What the exercise asks:
Reproduce only the lines beginning with the one containing "Viewport: 1080px width, 635px height." and continuing through the one containing "click(x=629, y=73)", including the requests but leaving out the pictures. Scale each click coordinate in the answers by 2.35, rounding to whole numbers with halves going up, and leave all other numbers unchanged.

··· Provided records

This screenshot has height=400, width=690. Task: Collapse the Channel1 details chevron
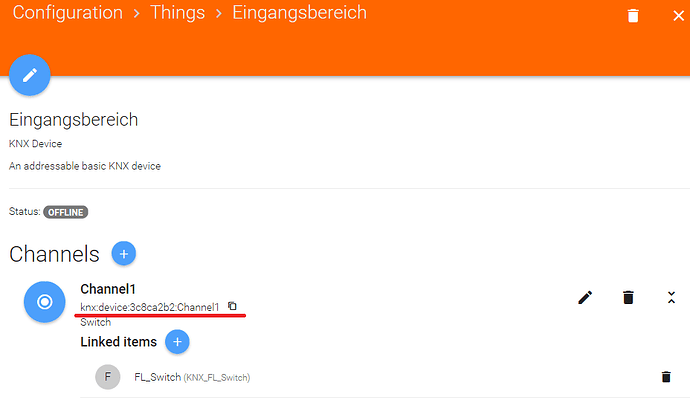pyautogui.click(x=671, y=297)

······
··· Provided records

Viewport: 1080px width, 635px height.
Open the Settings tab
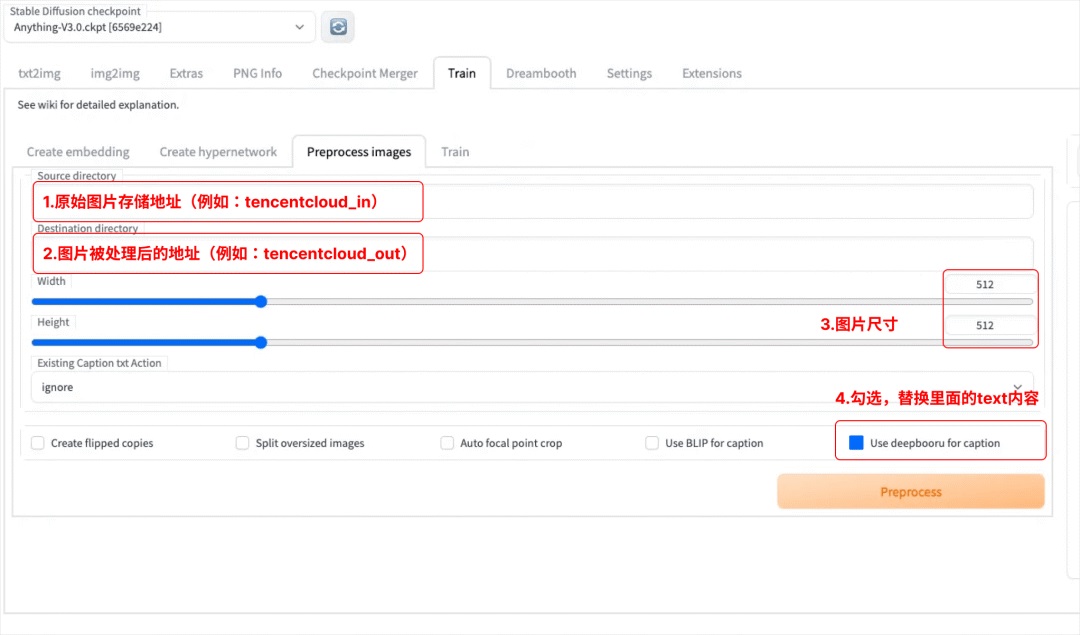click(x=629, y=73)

······

Answer:
Viewport: 1080px width, 635px height.
Open the Settings tab
click(x=1478, y=172)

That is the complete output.